§ ACTIVITY LIST:
1. According to the article on Huntington's disease and depression, why did the researchers consider whether alterations of Cdk5 could be the main cause of depressive phenotypes in Huntington's?
2. Reproduce the article on Huntington's disease and depression word for word, from "Differences in the" up to and including "development of depression.".

§ TEXT PASSAGE:
•••

Differences in the activity of a protein called Cdk5 in the brain could be a cause of — and perhaps even a target for the treatment of — depression related to Huntington’s disease, research in mice suggests.
The study, “Cyclin-Dependent Kinase 5 Dysfunction Contributes to Depressive-like Behaviors in Huntington’s Disease by Altering the DARPP-32 Phosphorylation Status in the Nucleus Accumbens,” was published in the journal Biological Psychiatry.
Depression affects people with Huntington’s at a rate nearly twice that seen in the general population, but the reasons for this have remained obscure. However, some evidence — particularly the fact that conventional antidepressants can be ineffective, or even make things worse, for people with Huntington’s — suggests that there are distinct changes in the brain during this disease that lead to the development of depression.
The protein cyclin-dependent kinase 5 (Cdk5) is involved in a number of cellular processes in the brain. It also has been linked to cognition and, specifically, to anxiety and depression.
“Therefore, we considered whether alterations of Cdk5 kinase could be the main cause of depressive phenotypes in Huntington’s,” Silvia Ginés, a professor at the University of Barcelona and one of the study authors, said in a press release.

•••

§ INFORMATION:

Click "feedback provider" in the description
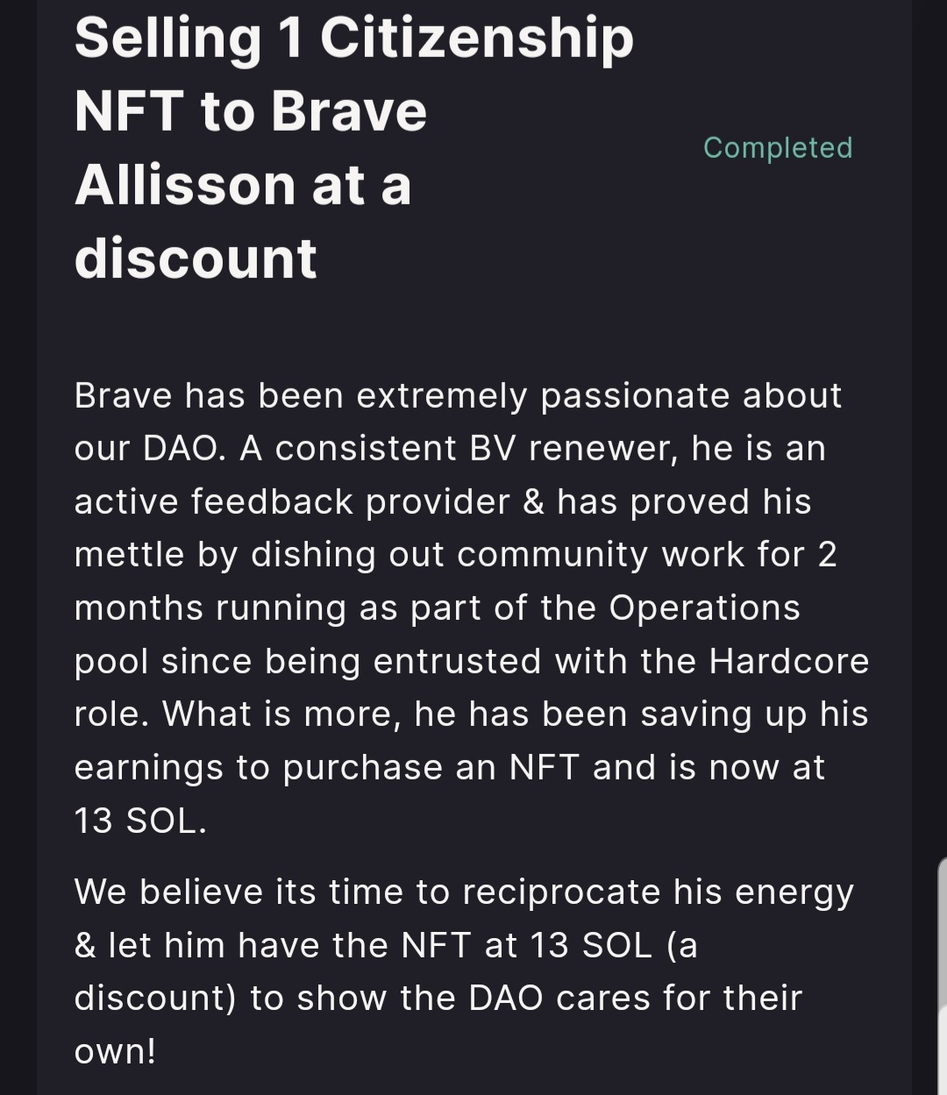This screenshot has height=1095, width=947. click(350, 501)
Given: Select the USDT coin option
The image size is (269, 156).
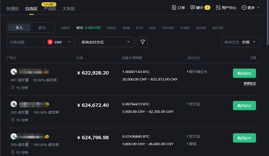Looking at the screenshot, I should pyautogui.click(x=66, y=28).
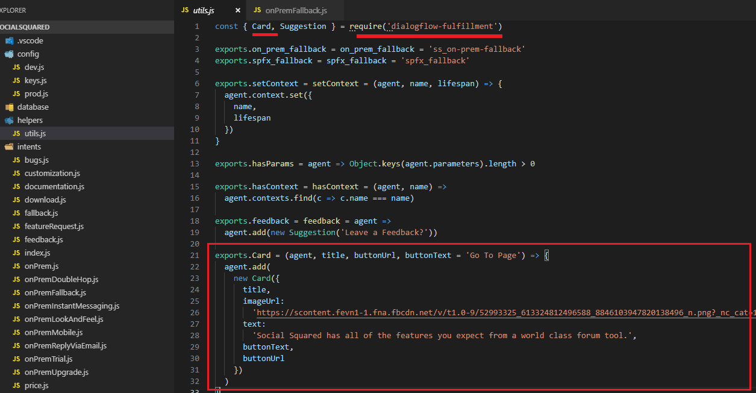Click the database folder icon
756x393 pixels.
(9, 107)
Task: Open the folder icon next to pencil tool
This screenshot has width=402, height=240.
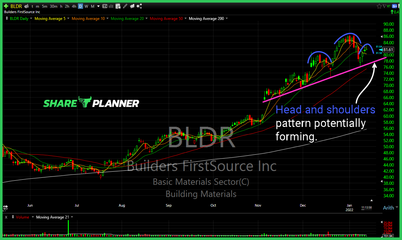Action: pos(132,6)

•••

§ EXPECTED OUTPUTS:
1. Cdk5 is involved in a number of cellular processes in the brain and has been linked to cognition and, specifically, to anxiety and depression. On that basis, the researchers considered whether alterations of this kinase could be the main cause of depressive phenotypes in Huntington's.

2.
Differences in the activity of a protein called Cdk5 in the brain could be a cause of — and perhaps even a target for the treatment of — depression related to Huntington’s disease, research in mice suggests.
The study, “Cyclin-Dependent Kinase 5 Dysfunction Contributes to Depressive-like Behaviors in Huntington’s Disease by Altering the DARPP-32 Phosphorylation Status in the Nucleus Accumbens,” was published in the journal Biological Psychiatry.
Depression affects people with Huntington’s at a rate nearly twice that seen in the general population, but the reasons for this have remained obscure. However, some evidence — particularly the fact that conventional antidepressants can be ineffective, or even make things worse, for people with Huntington’s — suggests that there are distinct changes in the brain during this disease that lead to the development of depression.